= Malcolm Morison, Lord Morison =

Scottish lawyer and judge

Alastair Malcolm Morison, Lord Morison (12 February 1931 – 31 July 2005) was a Scottish lawyer and judge. He was a Senator of the College of Justice in Scotland from 1985 to 1997.

== Biography ==
The son of Sir Ronald Peter Morison QC and the grandson of Thomas Morison, Lord Morison, Malcolm Morison was educated at Cargilfield School, Winchester College, and the University of Edinburgh. He was admitted to the Faculty of Advocates in 1956 and devilled to George Emslie, later Lord Emslie. At the bar, he was nicknamed "tiger" for his fierce advocacy. He became a Queen's Counsel in 1968.

Morison became a Senator of the College of Justice in 1985, taking the same judicial title as his grandfather. As a judge, he was often critical of the Scottish Executive.

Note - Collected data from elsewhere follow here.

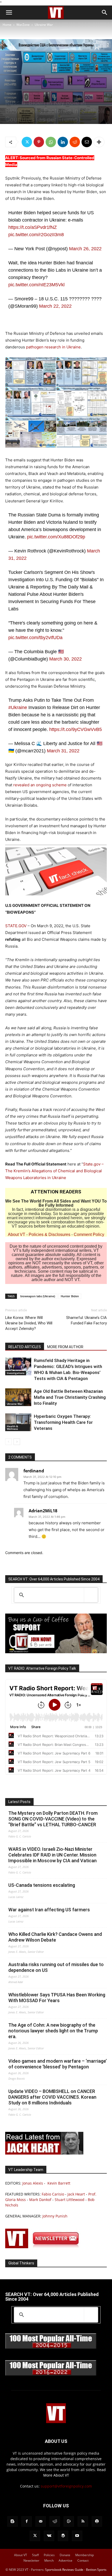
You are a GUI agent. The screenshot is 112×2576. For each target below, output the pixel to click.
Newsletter (31, 2560)
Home (7, 24)
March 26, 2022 (85, 248)
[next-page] (17, 1441)
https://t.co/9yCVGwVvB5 (75, 729)
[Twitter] (27, 142)
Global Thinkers (21, 2263)
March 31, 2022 (63, 750)
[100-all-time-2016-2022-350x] (50, 2374)
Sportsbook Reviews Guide (64, 2569)
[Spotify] (97, 2521)
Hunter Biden (70, 1296)
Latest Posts (19, 1802)
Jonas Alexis (32, 2183)
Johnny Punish (54, 2216)
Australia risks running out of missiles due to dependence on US (56, 1967)
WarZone (23, 24)
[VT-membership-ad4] (56, 1651)
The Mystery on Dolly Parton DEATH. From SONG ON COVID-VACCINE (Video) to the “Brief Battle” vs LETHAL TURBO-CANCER (53, 1818)
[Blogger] (12, 2521)
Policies (49, 2555)
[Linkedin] (63, 142)
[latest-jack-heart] (44, 2153)
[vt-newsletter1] (44, 2246)
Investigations (15, 1373)
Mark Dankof (40, 2199)
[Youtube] (77, 2536)
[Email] (87, 142)
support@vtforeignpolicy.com (66, 2486)
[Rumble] (69, 2521)
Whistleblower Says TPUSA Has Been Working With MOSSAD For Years (56, 1997)
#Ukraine (17, 707)
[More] (99, 142)
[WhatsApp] (51, 142)
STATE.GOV (16, 925)
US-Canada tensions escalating (41, 1885)
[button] (9, 12)
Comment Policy (89, 1234)
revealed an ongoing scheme (40, 784)
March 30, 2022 (65, 659)
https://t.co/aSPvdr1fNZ (32, 227)
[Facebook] (26, 2521)
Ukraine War (44, 24)
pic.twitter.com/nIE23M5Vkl (36, 284)
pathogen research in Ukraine (53, 346)
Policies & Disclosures (49, 1234)
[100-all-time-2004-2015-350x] (50, 2347)
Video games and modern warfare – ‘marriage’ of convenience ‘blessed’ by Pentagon (57, 2063)
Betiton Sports (96, 2569)
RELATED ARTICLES (24, 1347)
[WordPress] (63, 2536)
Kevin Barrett (58, 2183)
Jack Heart (76, 2194)
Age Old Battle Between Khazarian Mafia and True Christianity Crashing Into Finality (70, 1397)
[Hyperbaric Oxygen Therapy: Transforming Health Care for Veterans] (18, 1422)
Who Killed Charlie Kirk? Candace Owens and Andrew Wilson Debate (55, 1937)
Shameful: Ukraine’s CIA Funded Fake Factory (86, 1320)
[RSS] (83, 2521)
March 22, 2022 (55, 306)
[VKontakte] (49, 2536)
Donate (65, 2555)
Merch (49, 2560)
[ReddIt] (75, 142)
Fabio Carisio (53, 2194)
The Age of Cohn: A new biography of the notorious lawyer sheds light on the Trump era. (53, 2030)
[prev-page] (8, 1441)
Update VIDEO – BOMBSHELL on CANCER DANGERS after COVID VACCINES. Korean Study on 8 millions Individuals (52, 2097)
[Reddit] (54, 2521)
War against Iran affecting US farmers (49, 1909)
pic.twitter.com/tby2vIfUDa (35, 637)
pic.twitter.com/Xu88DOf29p (56, 536)
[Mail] (40, 2521)
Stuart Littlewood (69, 2199)
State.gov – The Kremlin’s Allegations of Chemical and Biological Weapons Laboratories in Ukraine (54, 1171)
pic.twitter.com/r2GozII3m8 (36, 234)
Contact (83, 2560)
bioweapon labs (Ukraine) (37, 1296)
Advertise (65, 2560)
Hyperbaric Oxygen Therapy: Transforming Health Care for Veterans (63, 1422)
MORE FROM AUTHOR (65, 1347)
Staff (35, 2555)
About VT (16, 1234)
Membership (84, 2555)
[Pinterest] (39, 142)
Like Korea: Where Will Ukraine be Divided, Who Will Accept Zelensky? (28, 1323)
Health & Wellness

He retired in 1997.

After his retirement, Lord Morison continued to sit in the High Court and the Court of Session as a retired judge until 2004, when he resigned in protest against the increased use of temporary judges, arguing that the practice undermined the independence of the judiciary. He also complained about the difficulty of claiming payment for his expenses.

Lord Morison died of cancer a year later, in 2005.